§ Task to carry out
Please rewrite the stretch of the passage on investment fraud from "Investors are called" through "trust of investors.", putting "holding company" in place of "parent company".

§ Document
+--

As an investor, before putting money into a project, a company or signing a business cooperation contract, profitability is always the first aspect to be put into consideration. Therefore, when being proposed a good project, a clear business plan which seems “impossible to make a loss” along with promises of profit…, not all individual investor can be wise enough to verify the information of the proposed project or plan before investing the money. Then, after a few years, when not receiving the promised benefits, and they start seeking assistance from the law and the authorities.

In some cases where the writer participated in resolving and advising for fraudulent investors recently, calling for investment is often based on a motif:

Investors are called upon to contribute capital to the parent company (a limited liability company) whose own subsidiaries which manage the potential projects. In the proposal for calling capital contribution, the party calling for capital contribution often gives evidence of promising projects, as well as a detailed business plan and profit-sharing commitment. Besides, they also put pictures and information of reputable individuals on the call for investment records to increase the trust of investors.

+--

§ Extracted entries
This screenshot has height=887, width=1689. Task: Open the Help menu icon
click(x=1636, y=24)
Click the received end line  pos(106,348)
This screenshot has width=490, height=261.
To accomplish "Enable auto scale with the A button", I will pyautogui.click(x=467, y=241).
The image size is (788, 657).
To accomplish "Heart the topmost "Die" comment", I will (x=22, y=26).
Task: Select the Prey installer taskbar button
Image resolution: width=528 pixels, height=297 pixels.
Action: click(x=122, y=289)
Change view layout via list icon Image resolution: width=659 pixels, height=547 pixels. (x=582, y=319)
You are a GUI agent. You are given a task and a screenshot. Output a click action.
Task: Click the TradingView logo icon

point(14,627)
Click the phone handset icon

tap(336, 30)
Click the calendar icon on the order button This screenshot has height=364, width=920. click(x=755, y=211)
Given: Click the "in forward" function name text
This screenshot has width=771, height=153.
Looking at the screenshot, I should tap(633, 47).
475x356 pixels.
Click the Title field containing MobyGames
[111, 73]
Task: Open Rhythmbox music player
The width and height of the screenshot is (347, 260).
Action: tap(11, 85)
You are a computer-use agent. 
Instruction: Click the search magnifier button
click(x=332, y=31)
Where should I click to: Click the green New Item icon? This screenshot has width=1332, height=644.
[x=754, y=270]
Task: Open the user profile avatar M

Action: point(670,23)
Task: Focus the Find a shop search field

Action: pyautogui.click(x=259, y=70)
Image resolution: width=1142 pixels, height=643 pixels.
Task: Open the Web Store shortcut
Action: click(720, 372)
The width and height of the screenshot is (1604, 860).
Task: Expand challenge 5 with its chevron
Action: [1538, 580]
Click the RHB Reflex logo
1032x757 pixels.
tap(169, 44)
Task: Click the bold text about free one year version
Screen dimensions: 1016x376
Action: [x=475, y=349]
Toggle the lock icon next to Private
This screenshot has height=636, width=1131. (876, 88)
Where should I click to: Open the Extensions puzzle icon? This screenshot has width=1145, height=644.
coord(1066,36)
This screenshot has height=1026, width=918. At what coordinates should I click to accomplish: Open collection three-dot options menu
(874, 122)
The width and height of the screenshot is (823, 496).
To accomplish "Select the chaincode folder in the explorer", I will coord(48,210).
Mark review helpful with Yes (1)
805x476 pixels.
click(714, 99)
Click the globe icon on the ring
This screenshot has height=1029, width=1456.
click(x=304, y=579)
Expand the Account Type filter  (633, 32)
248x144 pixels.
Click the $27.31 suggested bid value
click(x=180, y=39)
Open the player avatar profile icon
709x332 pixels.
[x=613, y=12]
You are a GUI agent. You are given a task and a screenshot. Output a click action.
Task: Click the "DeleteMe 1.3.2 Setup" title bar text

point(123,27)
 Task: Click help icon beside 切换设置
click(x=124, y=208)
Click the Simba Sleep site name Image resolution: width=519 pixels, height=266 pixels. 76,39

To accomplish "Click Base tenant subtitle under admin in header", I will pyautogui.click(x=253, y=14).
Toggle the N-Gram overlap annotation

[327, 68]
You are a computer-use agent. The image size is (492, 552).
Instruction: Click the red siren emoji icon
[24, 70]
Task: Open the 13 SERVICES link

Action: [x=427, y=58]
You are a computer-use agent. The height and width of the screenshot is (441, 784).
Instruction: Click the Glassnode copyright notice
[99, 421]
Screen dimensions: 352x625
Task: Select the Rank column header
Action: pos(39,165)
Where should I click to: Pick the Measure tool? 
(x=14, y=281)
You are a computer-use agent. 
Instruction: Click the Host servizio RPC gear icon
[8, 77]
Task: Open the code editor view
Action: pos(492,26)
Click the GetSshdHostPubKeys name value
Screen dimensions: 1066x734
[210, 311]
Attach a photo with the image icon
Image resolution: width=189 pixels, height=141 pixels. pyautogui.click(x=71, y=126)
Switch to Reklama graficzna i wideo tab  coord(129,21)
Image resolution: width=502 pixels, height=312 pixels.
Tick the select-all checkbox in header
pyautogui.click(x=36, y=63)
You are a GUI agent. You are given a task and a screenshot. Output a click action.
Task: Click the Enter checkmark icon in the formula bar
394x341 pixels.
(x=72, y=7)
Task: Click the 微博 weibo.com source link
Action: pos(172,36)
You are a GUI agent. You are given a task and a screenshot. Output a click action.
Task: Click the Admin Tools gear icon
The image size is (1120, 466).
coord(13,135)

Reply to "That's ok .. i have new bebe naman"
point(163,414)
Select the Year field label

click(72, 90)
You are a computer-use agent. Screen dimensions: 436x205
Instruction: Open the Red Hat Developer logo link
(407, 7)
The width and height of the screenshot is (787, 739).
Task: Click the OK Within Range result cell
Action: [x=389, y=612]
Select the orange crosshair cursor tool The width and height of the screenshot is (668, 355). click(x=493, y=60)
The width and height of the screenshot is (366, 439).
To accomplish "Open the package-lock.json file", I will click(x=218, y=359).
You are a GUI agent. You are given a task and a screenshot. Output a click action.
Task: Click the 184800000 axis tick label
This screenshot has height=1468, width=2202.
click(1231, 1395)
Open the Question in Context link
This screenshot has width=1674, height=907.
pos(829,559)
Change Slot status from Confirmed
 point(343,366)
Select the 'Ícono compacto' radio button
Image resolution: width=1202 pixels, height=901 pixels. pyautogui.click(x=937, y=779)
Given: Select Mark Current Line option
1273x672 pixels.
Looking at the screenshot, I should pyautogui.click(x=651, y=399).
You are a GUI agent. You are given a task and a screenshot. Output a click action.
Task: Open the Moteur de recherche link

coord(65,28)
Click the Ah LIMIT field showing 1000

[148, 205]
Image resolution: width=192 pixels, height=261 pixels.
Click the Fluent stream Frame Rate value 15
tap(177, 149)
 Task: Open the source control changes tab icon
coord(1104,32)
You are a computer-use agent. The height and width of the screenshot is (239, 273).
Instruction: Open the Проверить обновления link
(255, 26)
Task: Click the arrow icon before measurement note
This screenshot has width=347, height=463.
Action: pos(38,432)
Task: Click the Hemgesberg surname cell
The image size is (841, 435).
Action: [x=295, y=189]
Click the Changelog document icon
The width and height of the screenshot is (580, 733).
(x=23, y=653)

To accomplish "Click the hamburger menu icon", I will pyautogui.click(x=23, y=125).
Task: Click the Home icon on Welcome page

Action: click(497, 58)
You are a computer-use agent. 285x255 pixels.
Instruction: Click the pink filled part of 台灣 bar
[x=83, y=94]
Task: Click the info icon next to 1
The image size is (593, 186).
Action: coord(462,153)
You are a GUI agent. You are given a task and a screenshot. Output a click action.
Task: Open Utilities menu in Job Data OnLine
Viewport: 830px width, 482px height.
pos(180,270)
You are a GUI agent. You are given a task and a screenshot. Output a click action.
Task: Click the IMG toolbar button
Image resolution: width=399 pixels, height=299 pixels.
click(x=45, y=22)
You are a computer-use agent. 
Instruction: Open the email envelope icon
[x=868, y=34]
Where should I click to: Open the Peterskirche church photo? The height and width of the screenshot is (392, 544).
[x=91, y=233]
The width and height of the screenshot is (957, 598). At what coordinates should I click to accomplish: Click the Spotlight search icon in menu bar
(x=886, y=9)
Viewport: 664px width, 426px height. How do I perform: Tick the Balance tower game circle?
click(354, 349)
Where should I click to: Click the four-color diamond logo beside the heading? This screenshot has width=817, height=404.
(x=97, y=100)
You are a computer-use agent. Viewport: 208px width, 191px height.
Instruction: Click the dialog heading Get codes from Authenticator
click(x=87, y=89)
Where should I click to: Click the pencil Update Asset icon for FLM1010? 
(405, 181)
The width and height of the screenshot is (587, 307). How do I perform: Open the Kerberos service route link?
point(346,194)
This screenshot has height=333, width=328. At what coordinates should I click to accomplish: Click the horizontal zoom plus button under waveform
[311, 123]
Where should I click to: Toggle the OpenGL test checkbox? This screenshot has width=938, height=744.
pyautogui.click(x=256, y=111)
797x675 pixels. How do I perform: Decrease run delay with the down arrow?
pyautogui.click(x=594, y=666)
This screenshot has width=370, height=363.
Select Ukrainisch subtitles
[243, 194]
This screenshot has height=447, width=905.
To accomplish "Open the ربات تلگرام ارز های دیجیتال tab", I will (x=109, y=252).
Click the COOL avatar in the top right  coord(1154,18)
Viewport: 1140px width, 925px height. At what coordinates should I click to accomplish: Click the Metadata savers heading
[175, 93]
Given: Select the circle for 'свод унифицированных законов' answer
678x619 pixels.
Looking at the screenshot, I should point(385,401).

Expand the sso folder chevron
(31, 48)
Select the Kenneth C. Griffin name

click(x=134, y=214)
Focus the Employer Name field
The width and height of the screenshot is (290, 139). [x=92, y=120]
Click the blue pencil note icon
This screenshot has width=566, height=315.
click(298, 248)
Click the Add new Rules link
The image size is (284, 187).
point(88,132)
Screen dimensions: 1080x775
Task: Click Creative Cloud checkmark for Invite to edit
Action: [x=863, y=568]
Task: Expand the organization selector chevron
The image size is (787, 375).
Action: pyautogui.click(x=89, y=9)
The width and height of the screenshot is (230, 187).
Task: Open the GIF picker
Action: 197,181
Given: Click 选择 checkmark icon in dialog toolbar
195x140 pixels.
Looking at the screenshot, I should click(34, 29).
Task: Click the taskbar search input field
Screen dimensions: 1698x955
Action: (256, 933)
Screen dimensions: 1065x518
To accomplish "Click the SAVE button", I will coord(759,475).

+--

§ Result for this task
Investors are called upon to contribute capital to the holding company (a limited liability company) whose own subsidiaries which manage the potential projects. In the proposal for calling capital contribution, the party calling for capital contribution often gives evidence of promising projects, as well as a detailed business plan and profit-sharing commitment. Besides, they also put pictures and information of reputable individuals on the call for investment records to increase the trust of investors.